Initially, in the case of the sporting goods store stalemate, things escalated quickly. A botched robbery had turned into a shootout that left an NYPD officer dead and nearly a dozen people held hostage. Yet Schlossberg, using cutting-edge techniques at the time, was able to establish a line of communication with the hostage takers that led to their peaceful surrender. The impasse, which spans 47 hours, is the longest siege in the history of the department. Forbes said he was drawn to the Schlossberg story because he was such an unlikely reformer.

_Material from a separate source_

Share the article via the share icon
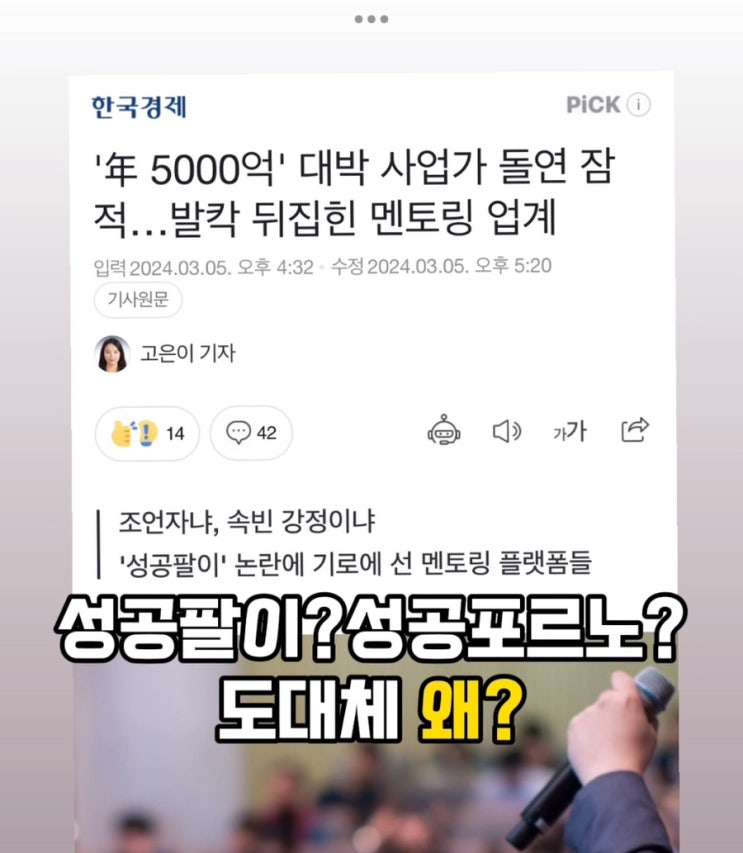 [x=635, y=430]
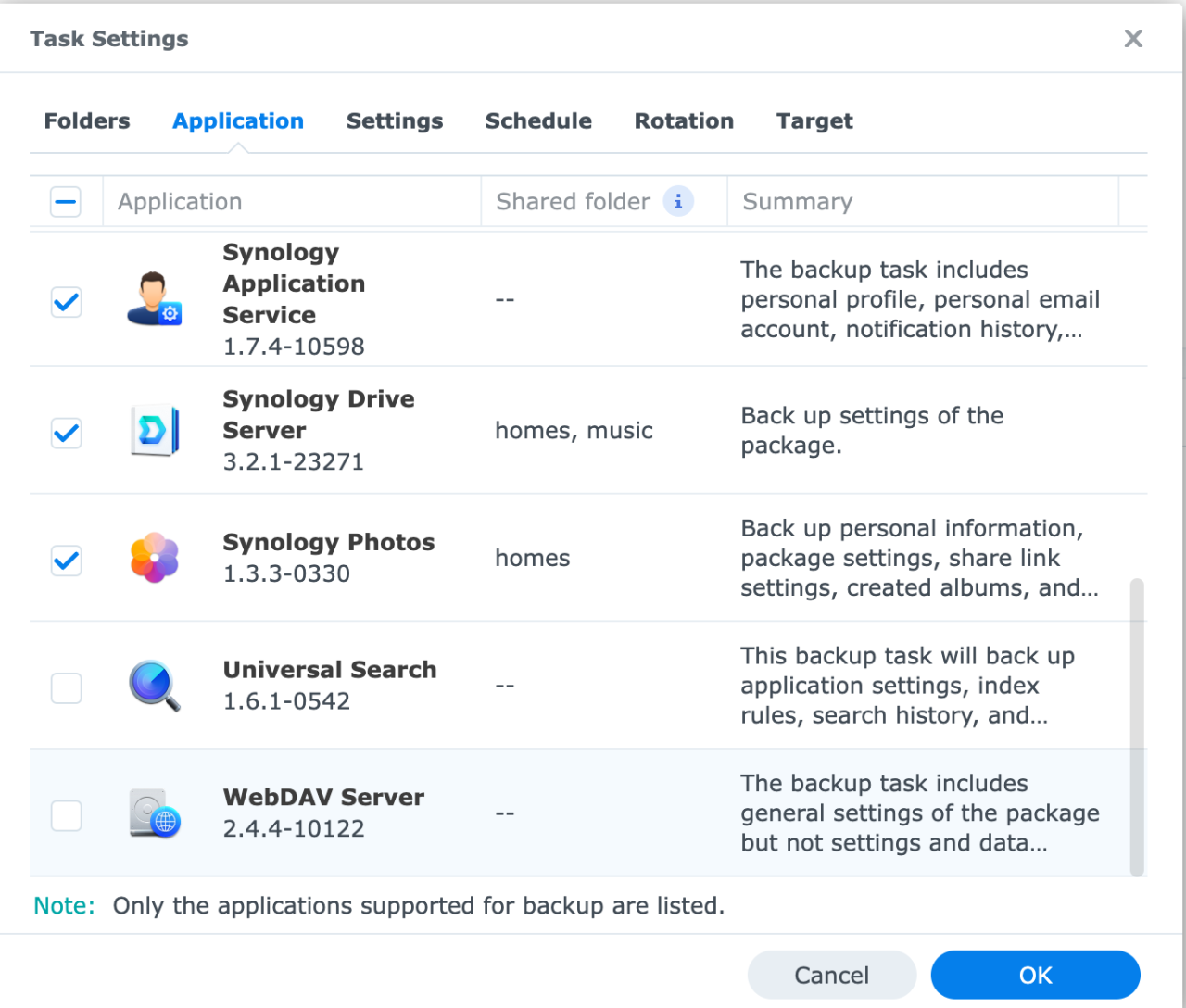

“Harvey, this 99-pound Jewish pacifist cop was able to step into an authoritarian, top-down paramilitary organization made up largely of white Irish people and bring about change,” he says. âHe was a man who was not afraid to cross barriers and listen to people. He didn’t see people as the enemy. There is a lot that can teach us in a fractured time that we are experiencing with the January 6 riot and the issues we have with the police. The radical empathy he represented could be a model for this country.
âHold Your Fireâ premiered at the Toronto International Film Festival, where its distribution rights were for sale. Forbes says the studios talked to him about not only releasing the film, but remaking it as a narrative feature.
Schlossberg would have a long and successful career both as a police officer, as a psychiatrist and as an academic. He coined the term “Stockholm Syndrome”, helped profile and catch the “Son of Sam” and provided a framework for hostage negotiation that still exists today. He died in May at the age of 85 before watching the Forbes film, for which he was interviewed at length.
âIt’s tragic that he couldn’t see it, but his spirit is alive in every frame,â says Forbes.